One note about the use of a SLM for synthesizing reasoning traces is that it's possible the SLM will inject its own knowledge on top of the existing answers, thus compromising the integrity of our method. However, we test this by simply benchmarking the method without filtering from diversity and find it keeps the exact same amount of correct answers — demonstrating that the SLM is only responsible for synthesizing the existing answers.

Results

We report performance on the first 200 questions of OpenAI's SimpleQA benchmark for baselines Claude 3.5 Sonnet, Claude 3.7 Sonnet with Thinking (we were given Anthropic credits for the hackathon!), GPT-4o, and vanilla Deepseek R1. The reasoning models were provided with token caps of maximum output tokens and 10,000 tokens, respectively (though they never used anything near those limits in practice).

We also report performance on three variations of our interruption method, with N set to 250, 500, and uncapped. The first two values of N are motivated by the approximate average of ~1000 thinking tokens expended per problem we observed. We set a P of 10 and a diversity threshold of 7.

We show performance as a percentage breakdown. 250, 500, and uncap are labels for the respective values of N used for variations of our method.

We also show performance as accuracy on attempted questions.

Overall, while we are unable to inject new knowledge into the model, we are able to accurately judge when a model may be wrong. We find that with interruption, we significantly decrease the amount of incorrect attempts the earlier we inject into the chain of thought, improving refusal rates by 4.5%, 18.5%, and 34.5%, respectively, to interrupt at uncapped tokens, 500 tokens, and 250 tokens. At the same time, we are able to maintain similar amounts of correct answers, with the greatest loss in accuracy (between vanilla R1 and interrupt@250) being just 3.5%.

Our accuracy on attempted questions demonstrates up to a 10% increase between vanilla R1 and interrupt@250 — with stepped performance at intermediate token positions. One explanation for these results is that the earlier we interrupt and introduce uncertainty into a token, the more likely the model is to diverge in its outputs, as less priors have been established.
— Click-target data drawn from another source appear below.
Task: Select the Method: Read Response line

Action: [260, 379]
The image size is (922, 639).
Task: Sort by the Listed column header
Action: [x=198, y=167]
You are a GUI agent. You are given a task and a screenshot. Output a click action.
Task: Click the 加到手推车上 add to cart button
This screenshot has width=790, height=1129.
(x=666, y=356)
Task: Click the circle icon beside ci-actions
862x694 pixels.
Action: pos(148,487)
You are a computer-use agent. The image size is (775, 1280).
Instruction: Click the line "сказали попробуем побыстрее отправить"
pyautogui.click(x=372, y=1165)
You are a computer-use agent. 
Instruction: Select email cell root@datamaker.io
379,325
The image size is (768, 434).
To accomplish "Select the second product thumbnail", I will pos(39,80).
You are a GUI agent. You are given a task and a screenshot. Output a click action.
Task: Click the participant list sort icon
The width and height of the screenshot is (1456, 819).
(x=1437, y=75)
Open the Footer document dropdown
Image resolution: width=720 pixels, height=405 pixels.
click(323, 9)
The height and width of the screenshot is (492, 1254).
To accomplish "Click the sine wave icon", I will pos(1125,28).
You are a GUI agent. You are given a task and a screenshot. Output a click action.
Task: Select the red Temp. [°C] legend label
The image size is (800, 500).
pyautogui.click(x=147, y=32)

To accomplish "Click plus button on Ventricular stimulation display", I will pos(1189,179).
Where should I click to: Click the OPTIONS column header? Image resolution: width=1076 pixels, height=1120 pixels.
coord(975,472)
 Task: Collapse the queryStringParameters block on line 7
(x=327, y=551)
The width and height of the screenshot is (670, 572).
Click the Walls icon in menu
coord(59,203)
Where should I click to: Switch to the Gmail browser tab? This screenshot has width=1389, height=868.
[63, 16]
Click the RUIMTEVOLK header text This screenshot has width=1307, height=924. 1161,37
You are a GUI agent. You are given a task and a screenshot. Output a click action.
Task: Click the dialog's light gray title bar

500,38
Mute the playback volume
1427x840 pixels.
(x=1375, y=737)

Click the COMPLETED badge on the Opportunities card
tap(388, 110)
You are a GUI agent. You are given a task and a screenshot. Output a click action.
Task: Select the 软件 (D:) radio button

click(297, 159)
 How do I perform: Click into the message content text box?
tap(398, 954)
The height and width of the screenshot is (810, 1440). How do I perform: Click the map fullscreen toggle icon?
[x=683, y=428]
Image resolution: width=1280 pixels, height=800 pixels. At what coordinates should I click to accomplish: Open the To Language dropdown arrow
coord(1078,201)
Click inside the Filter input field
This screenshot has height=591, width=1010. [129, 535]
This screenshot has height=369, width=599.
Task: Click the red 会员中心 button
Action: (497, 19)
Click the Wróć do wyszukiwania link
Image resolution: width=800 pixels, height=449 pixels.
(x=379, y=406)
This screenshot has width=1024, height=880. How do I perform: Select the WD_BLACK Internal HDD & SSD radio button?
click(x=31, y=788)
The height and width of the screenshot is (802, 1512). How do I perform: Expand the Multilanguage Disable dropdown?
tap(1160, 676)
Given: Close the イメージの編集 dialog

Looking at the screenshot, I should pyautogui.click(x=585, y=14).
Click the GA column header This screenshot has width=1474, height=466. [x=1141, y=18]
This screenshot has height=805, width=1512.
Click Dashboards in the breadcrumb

The comparative impact of interrupt@uncap is far less than that of interrupt@250, for example.

Analyzing the distributions of diversity scores for each method variation supports this as well.

We can see that for earlier and earlier interruptions, the mean diversity score across all questions increases, with a significant portion of the distribution shifting to be right of 7. You may find it surprising that even with interrupt@250, there are still some continuations with low reasoning diversity (< 5). After manually inspecting these, they all look to have similar patterns of approaches, like first checking this piece of evidence then retrieving another fact, which explains the low diversity even with an early interruption.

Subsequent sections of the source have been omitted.